(DATA FOR ANALYSIS)
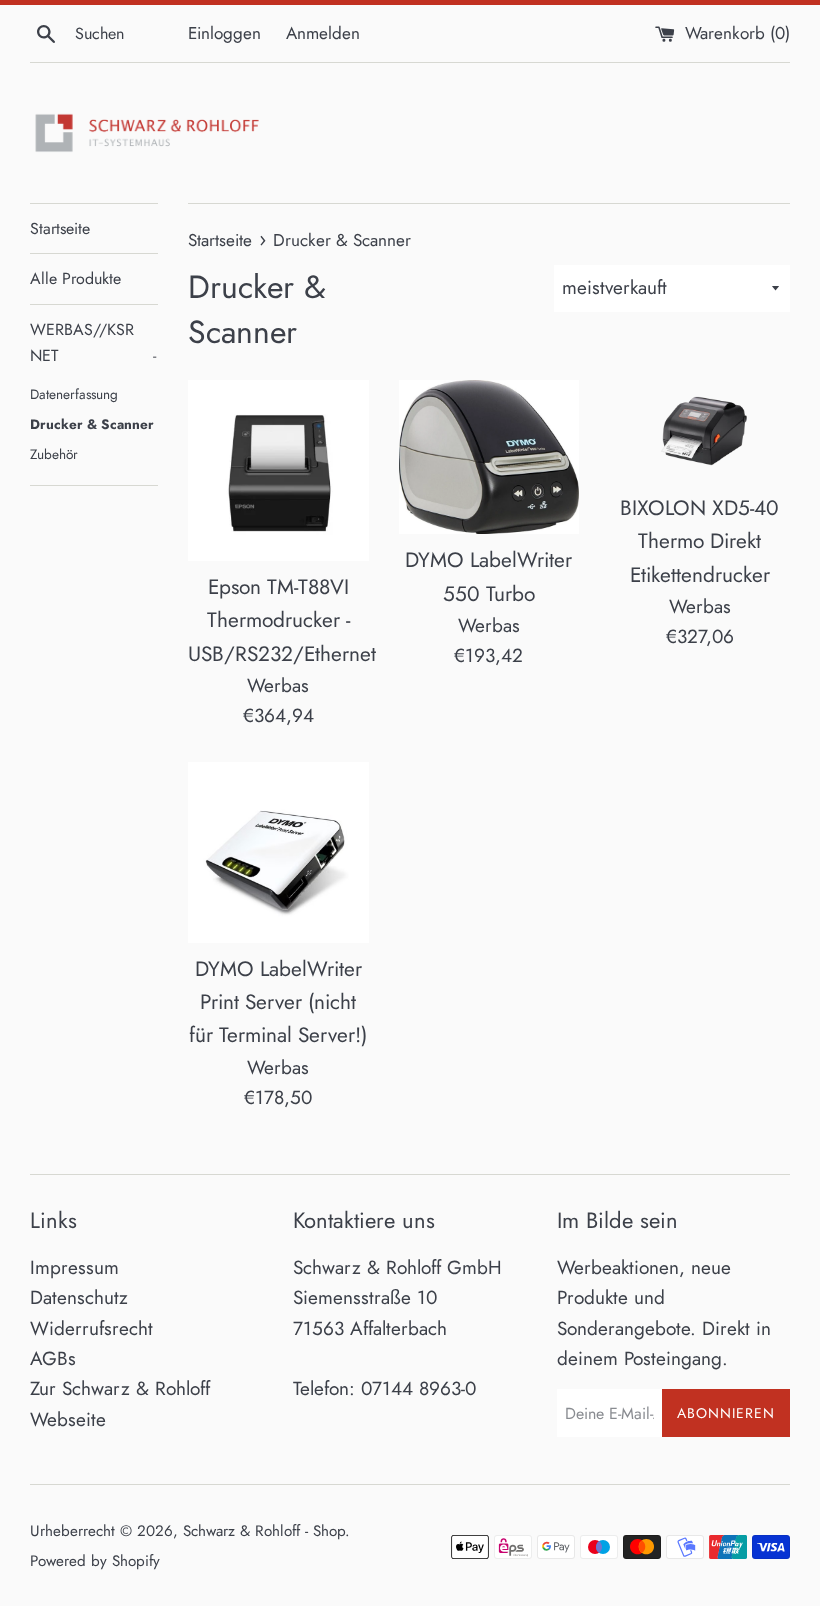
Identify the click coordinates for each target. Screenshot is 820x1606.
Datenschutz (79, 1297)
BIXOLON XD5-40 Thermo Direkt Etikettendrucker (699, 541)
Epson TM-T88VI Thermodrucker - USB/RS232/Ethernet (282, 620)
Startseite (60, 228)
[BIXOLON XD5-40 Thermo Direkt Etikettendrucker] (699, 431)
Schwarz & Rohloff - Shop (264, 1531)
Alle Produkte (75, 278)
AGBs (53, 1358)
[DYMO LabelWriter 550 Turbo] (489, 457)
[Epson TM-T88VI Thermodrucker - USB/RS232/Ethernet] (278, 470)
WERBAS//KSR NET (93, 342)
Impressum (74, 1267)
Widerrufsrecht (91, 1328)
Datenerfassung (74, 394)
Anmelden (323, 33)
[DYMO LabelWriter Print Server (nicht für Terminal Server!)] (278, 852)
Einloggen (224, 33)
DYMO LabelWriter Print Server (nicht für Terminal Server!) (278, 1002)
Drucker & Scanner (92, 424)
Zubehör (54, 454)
(End DATA FOR ANALYSIS)
> THE PROBLEM: Exact copy, pictures excluded: repeat the lines from the top of the material through the line with "Impressum (74, 1267)".

> WRITTEN REPLY:
Identify the click coordinates for each target. Screenshot is 820x1606.
Datenschutz (79, 1297)
BIXOLON XD5-40 Thermo Direkt Etikettendrucker (699, 541)
Epson TM-T88VI Thermodrucker - USB/RS232/Ethernet (282, 620)
Startseite (60, 228)
[BIXOLON XD5-40 Thermo Direkt Etikettendrucker] (699, 431)
Schwarz & Rohloff - Shop (264, 1531)
Alle Produkte (75, 278)
AGBs (53, 1358)
[DYMO LabelWriter 550 Turbo] (489, 457)
[Epson TM-T88VI Thermodrucker - USB/RS232/Ethernet] (278, 470)
WERBAS//KSR NET (93, 342)
Impressum (74, 1267)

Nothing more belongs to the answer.